• _設問一覧_:
**A)** 次の(i)〜(iii)は、データ転送装置の説明文の内容と合っていますか。(i) スイッチは入出力コントローラとホストチャネルアダプタの間に置かれる。(ii) 入出力コントローラは、non-posted writeトランザクションを受信するとリプライトランザクションを返送する。(iii) スイッチは、中継時に発生した障害を対向するホストチャネルアダプタへ直接通知する。それぞれ「はい」か「いいえ」で答え、決め手となる箇所を本文から正確に引用してください。
**B)** データ転送装置の説明文を、最後の文の後から書き進めてください。

説明

データ転送装置、データ転送方法、コンピュータシステム

【課題】データインテグリティを保証し、障害時の影響範囲を小さくする。
【解決手段】データ転送装置は、入出力コントローラと、ホストチャネルアダプタと、スイッチとを具備する。入出力コントローラは、所定のposted writeトランザクションを受信すると、リプライトランザクションを返送する。ホストチャネルアダプタは、リプライトランザクションの返送が義務付けられているnon−posted writeトランザクションを発行したのち、入出力コントローラから所定の数のリプライトランザクションを受信するまでリプライトランザクションを待ち合わせる。スイッチは、入出力コントローラと前記ホストチャネルアダプタとの間に設けられ、トランザクションを中継する。スイッチは、トランザクションの中継時に発生した障害をCPUに通知し、ホストチャネルアダプタはCPUから障害発生の通知を受信したとき、対向するホストチャネルアダプタにデータ転送が異常終了したことを通知する。

【発明の詳細な説明】
【技術分野】
【0001】
本発明は、装置間のデータ転送方法に関し、特にパケットデータを転送するデータ転送方法、そのデータ転送方法によってデータを授受するデータ転送装置、コンピュータシステムに関する。

• _データ抜粋_:
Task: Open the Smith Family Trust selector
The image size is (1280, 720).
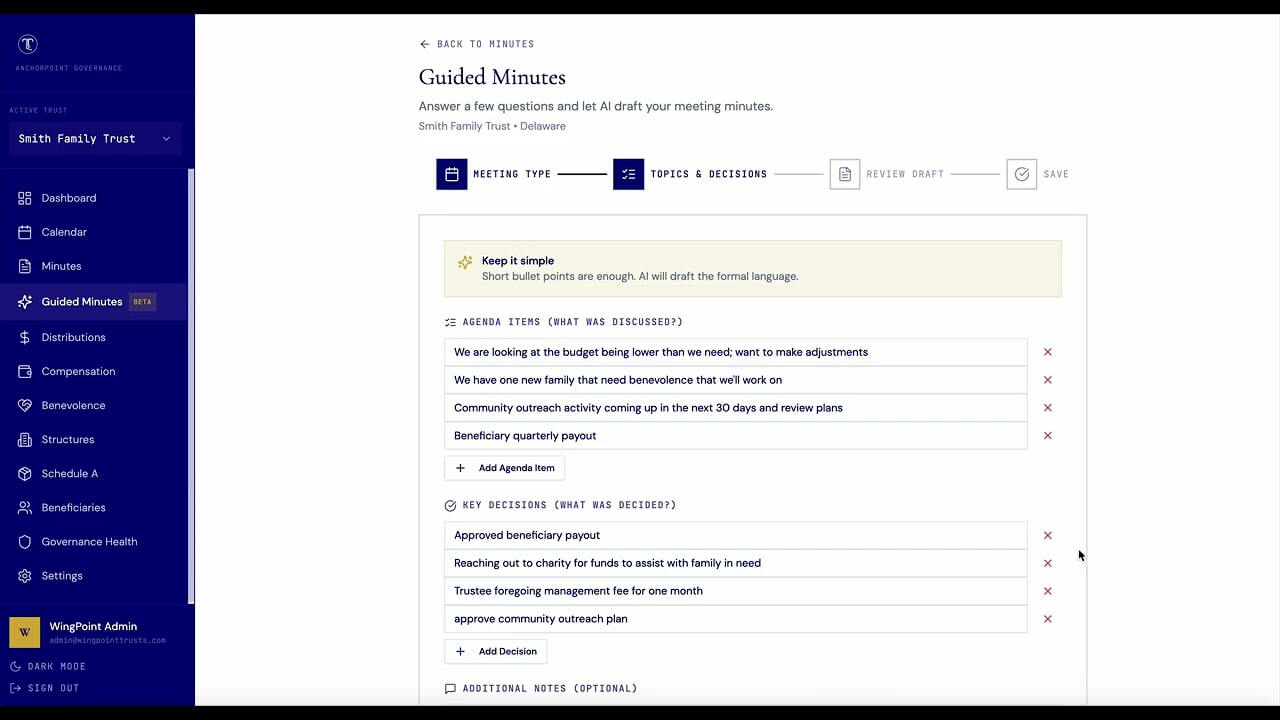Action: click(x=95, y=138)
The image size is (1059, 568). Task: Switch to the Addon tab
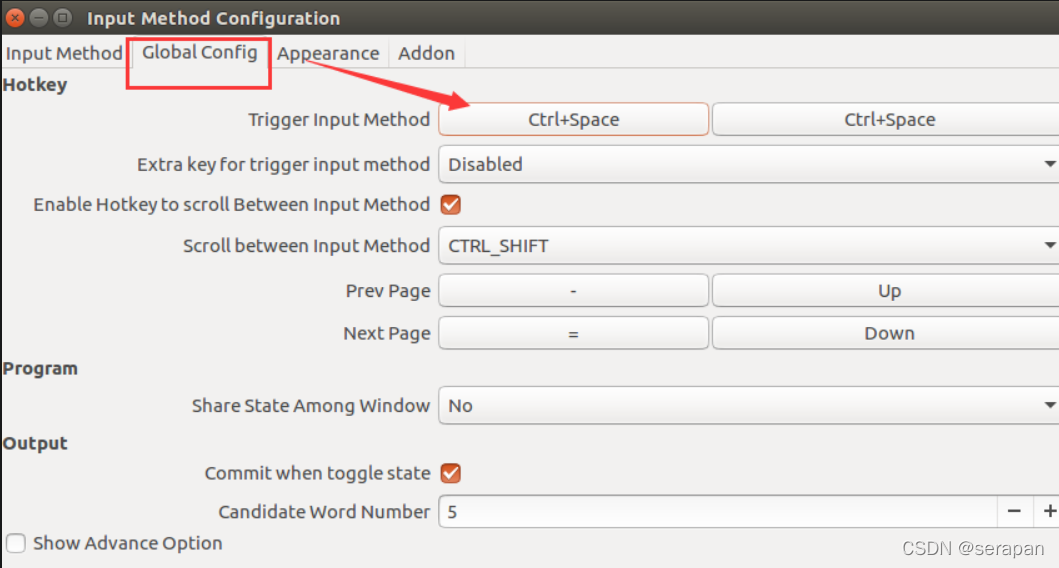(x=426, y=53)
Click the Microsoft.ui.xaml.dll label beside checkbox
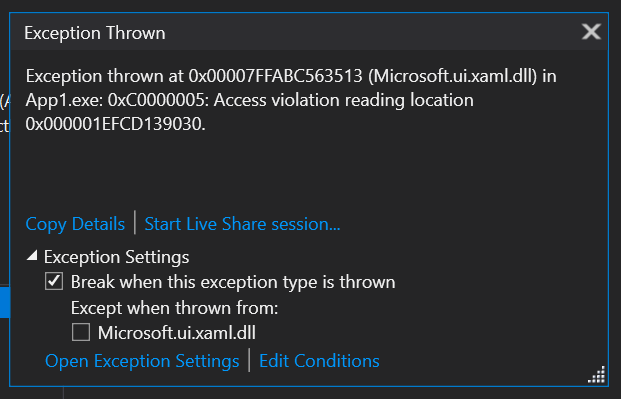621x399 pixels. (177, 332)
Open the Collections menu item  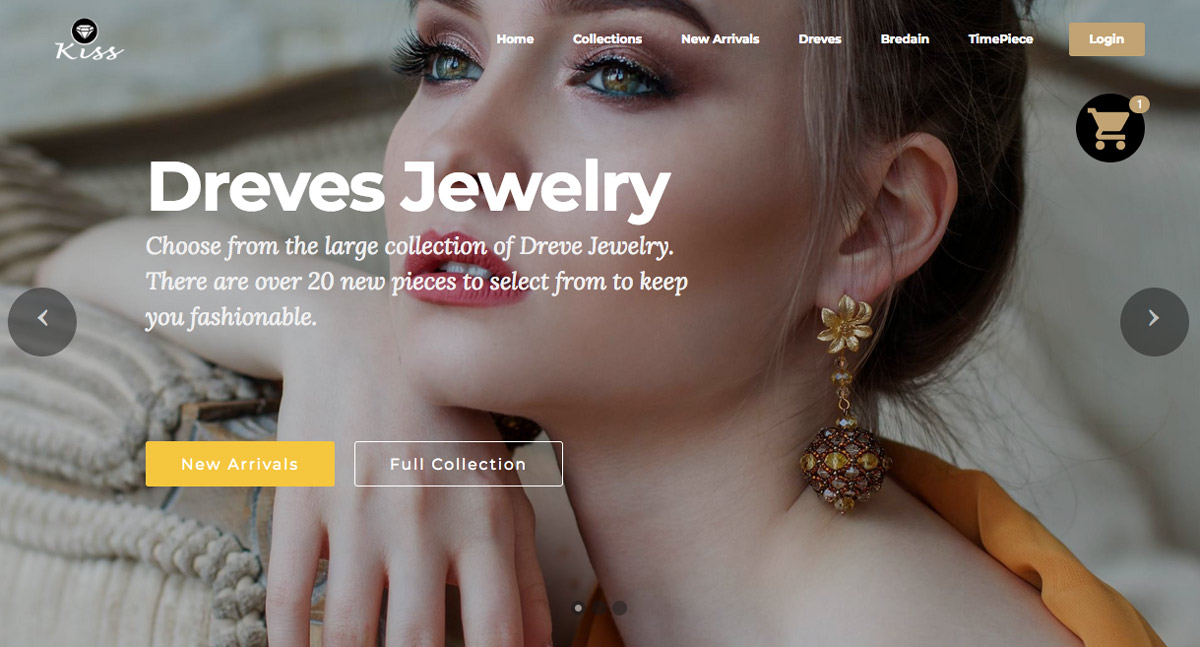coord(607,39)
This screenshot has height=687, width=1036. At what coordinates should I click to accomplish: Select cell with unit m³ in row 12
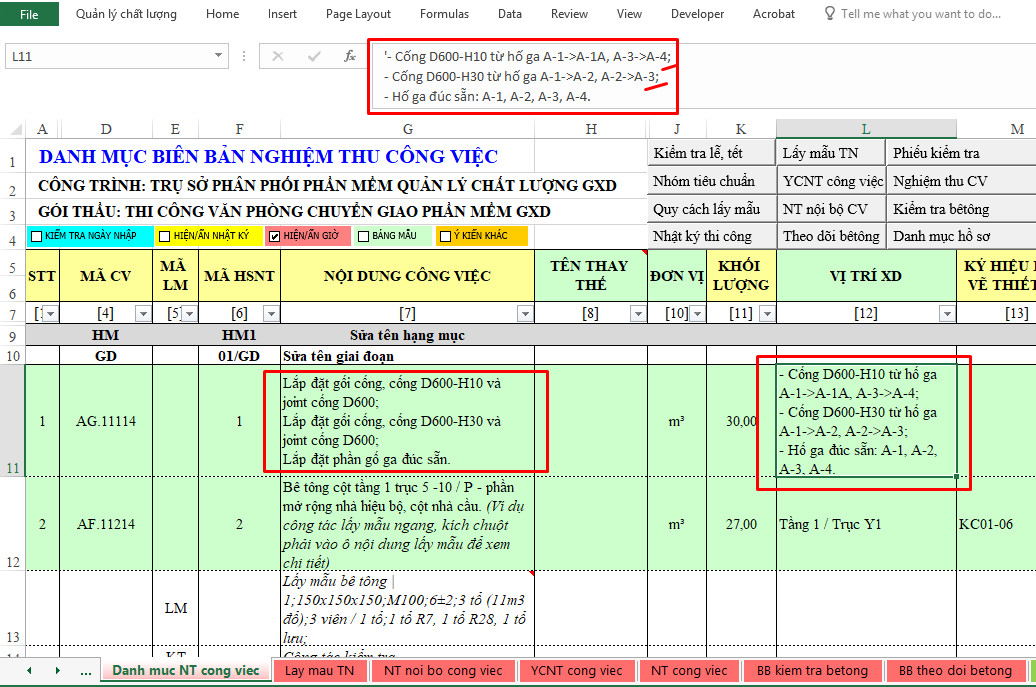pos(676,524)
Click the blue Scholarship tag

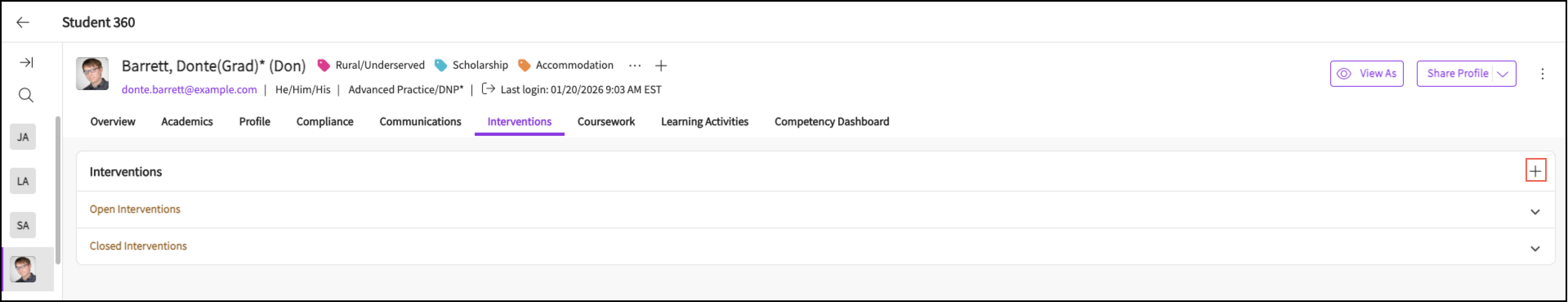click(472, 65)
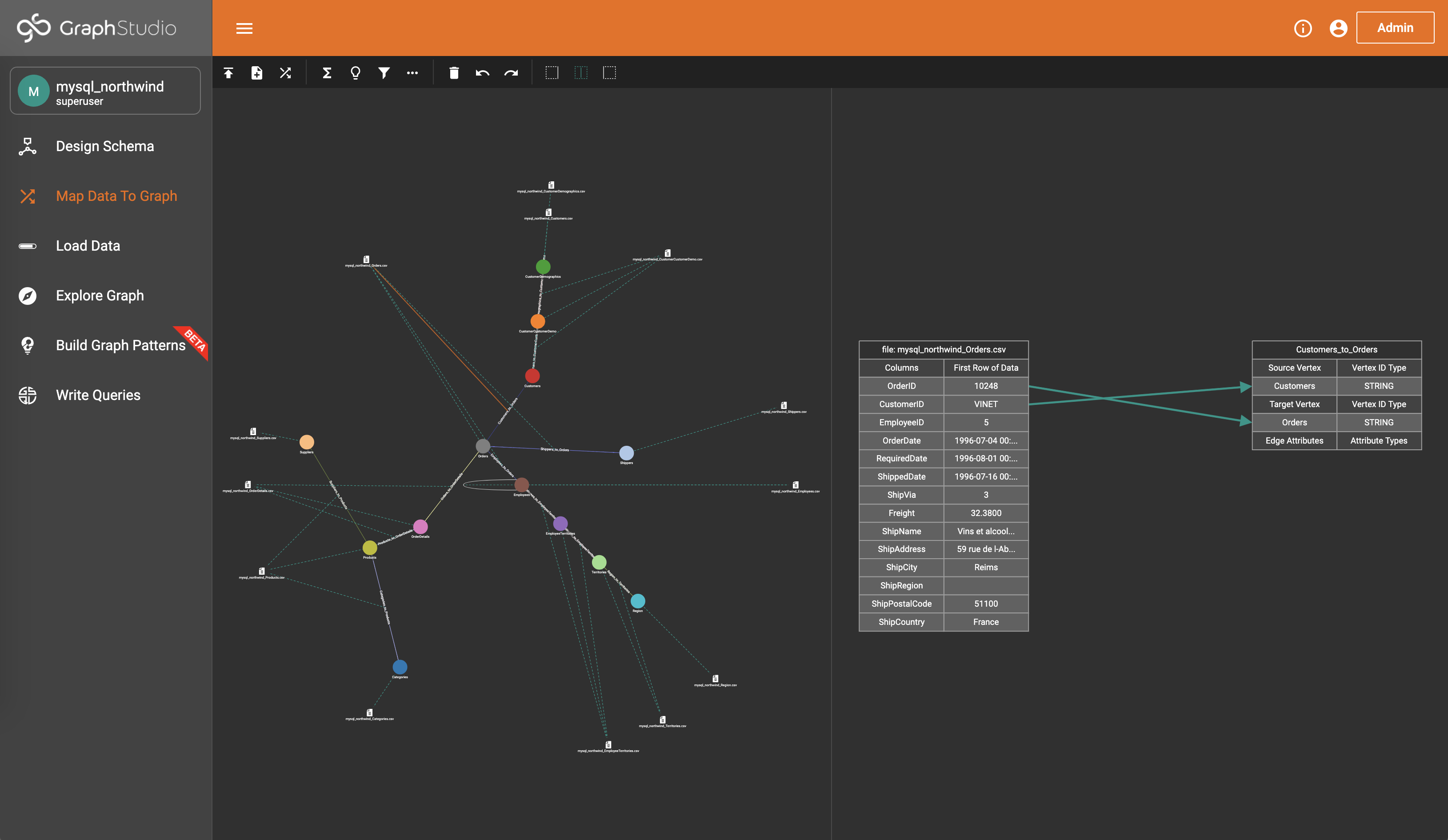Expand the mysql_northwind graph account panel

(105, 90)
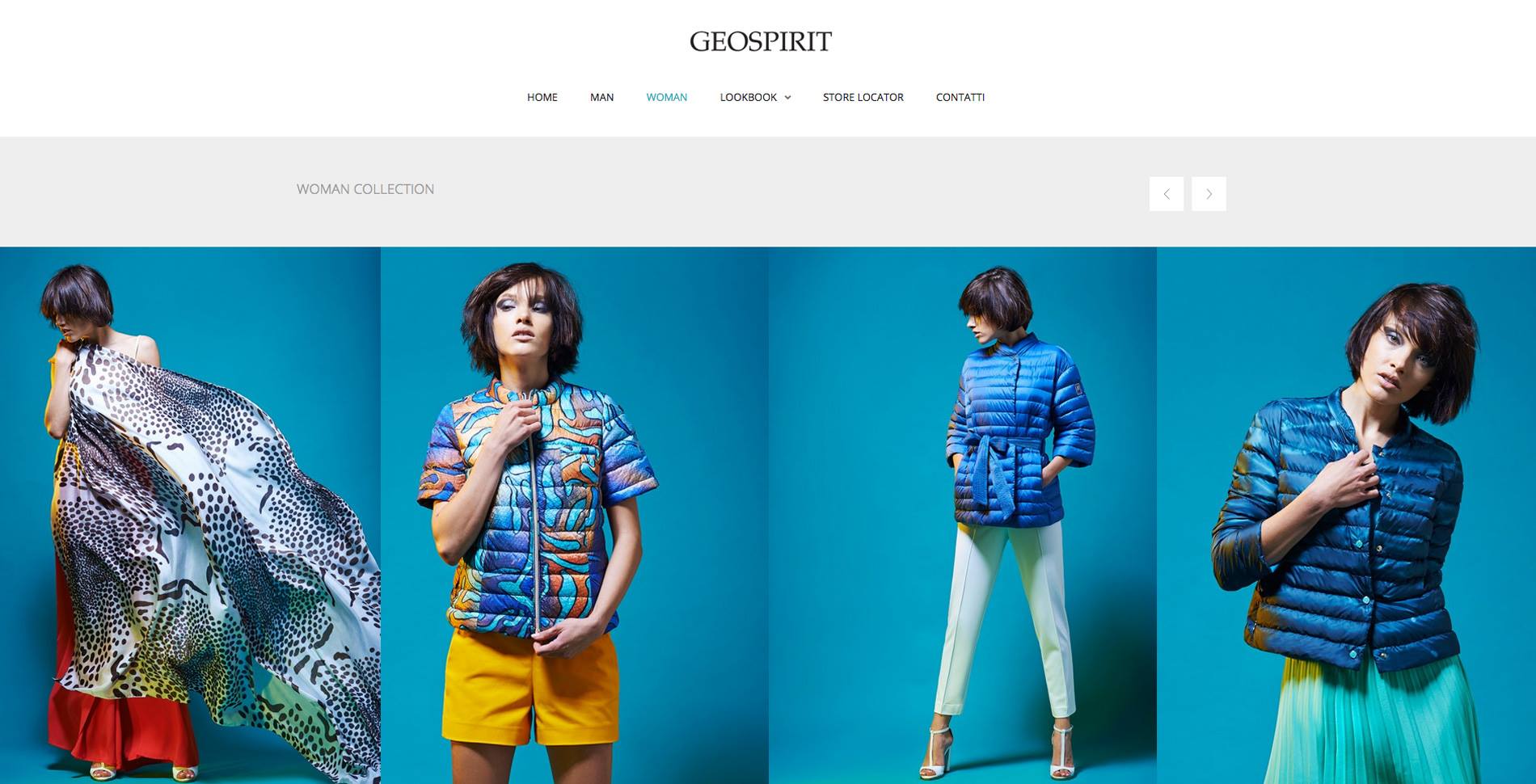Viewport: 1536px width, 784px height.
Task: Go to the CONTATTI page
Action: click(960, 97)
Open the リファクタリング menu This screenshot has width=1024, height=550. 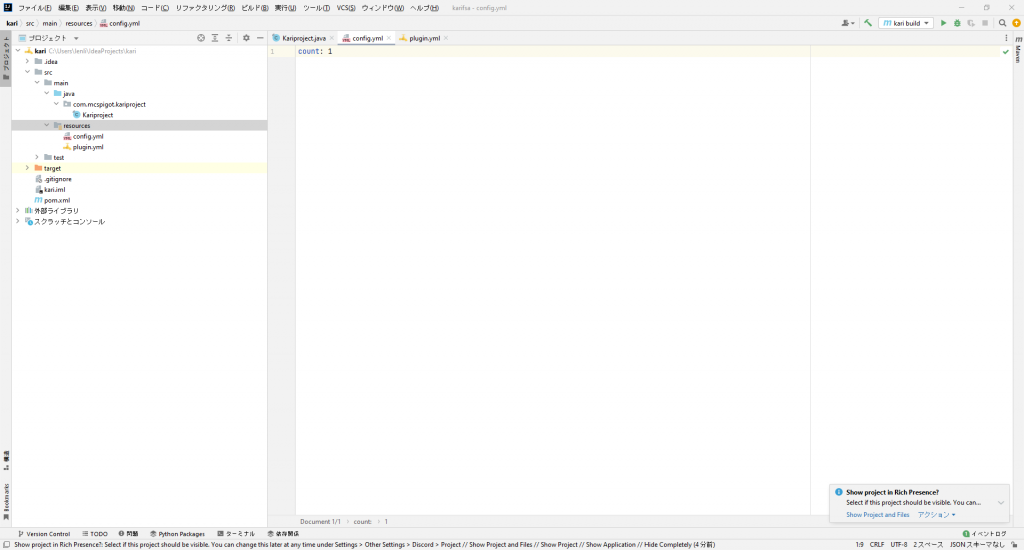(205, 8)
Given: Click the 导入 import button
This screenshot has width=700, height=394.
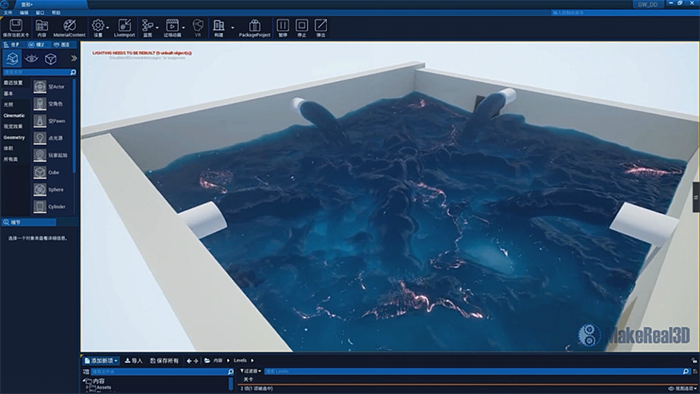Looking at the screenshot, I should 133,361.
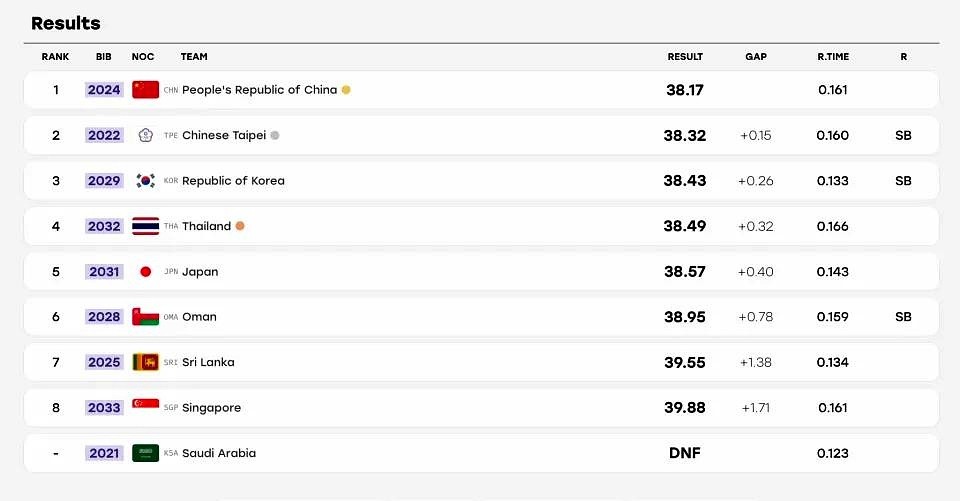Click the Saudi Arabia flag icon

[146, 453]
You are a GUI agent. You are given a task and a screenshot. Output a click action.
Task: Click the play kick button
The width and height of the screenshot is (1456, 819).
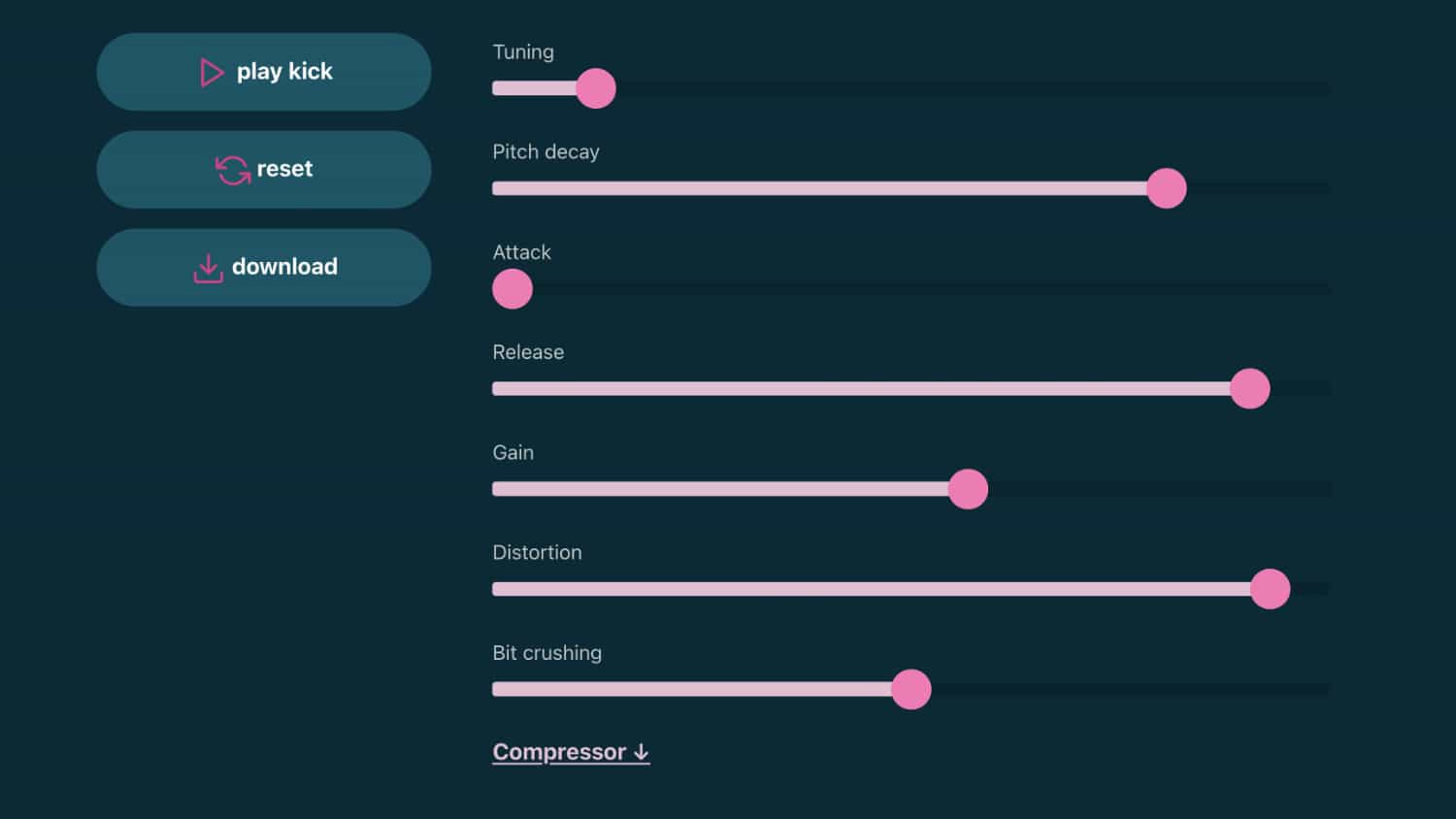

• _各設問の解答_:
**A)**
(i) はい。「スイッチは、入出力コントローラと前記ホストチャネルアダプタとの間に設けられ、トランザクションを中継する。」
(ii) いいえ。「入出力コントローラは、所定のposted writeトランザクションを受信すると、リプライトランザクションを返送する。」
(iii) いいえ。「スイッチは、トランザクションの中継時に発生した障害をCPUに通知し」

**B)**
【背景技術】
【0002】
ホストコンピュータ間をポイント・ツー・ポイント接続するインターコネクトとして、PCI express switch(以下PCIスイッチ)のポートに接続されるホストチャネルアダプタ(HCA)を用いることがある。このPCIスイッチには、他のPCIデバイスも接続される。このようなシステムにおいてPCIスイッチに障害が起きると、PCIスイッチを閉塞することが多い。そのような場合、ホストチャネルアダプタを含め、PCIスイッチに接続されている全てのPCIデバイスが閉塞され、障害発生時の影響範囲が大きい。
【0003】
PCIスイッチは、“障害閉塞モード”および“障害通知モード”の動作モードを備える。“障害閉塞モード”では、PCIスイッチは障害発生時に自身を閉塞する。“障害通知モード”では、PCIスイッチは閉塞せずに処理中のトランザクションのみ破棄し、コントローラに障害通知を行なって後続のトランザクションの処理を継続する。
【0004】
データインテグリティ(データ完全性)を保証するためには、障害発生時にホストチャネルアダプタ間のデータ転送を異常終了させる必要がある。障害閉塞モードでは、障害発生時にホストチャネルアダプタが閉塞されるため、データ転送が途中で停止して異常終了し、データインテグリティが保証される。しかし、PCIスイッチに接続される他のPCIデバイスも閉塞するため、障害の影響範囲が大きくなる。したがって、障害閉塞モードでは、障害の影響が及ぶ範囲を小さくすることが課題である。一方、障害通知モードでは、PCIスイッチに接続されているPCIデバイスは閉塞されず、障害の影響が及び範囲は限定的になる。しかし、ホストチャネルアダプタ間で転送途中のトランザクションが破棄されるが、データ転送を要求したリクエスタはその異常を検出できないため、データ転送は正常終了したものと扱われる。したがって、この場合、データインテグリティを保証することはできない。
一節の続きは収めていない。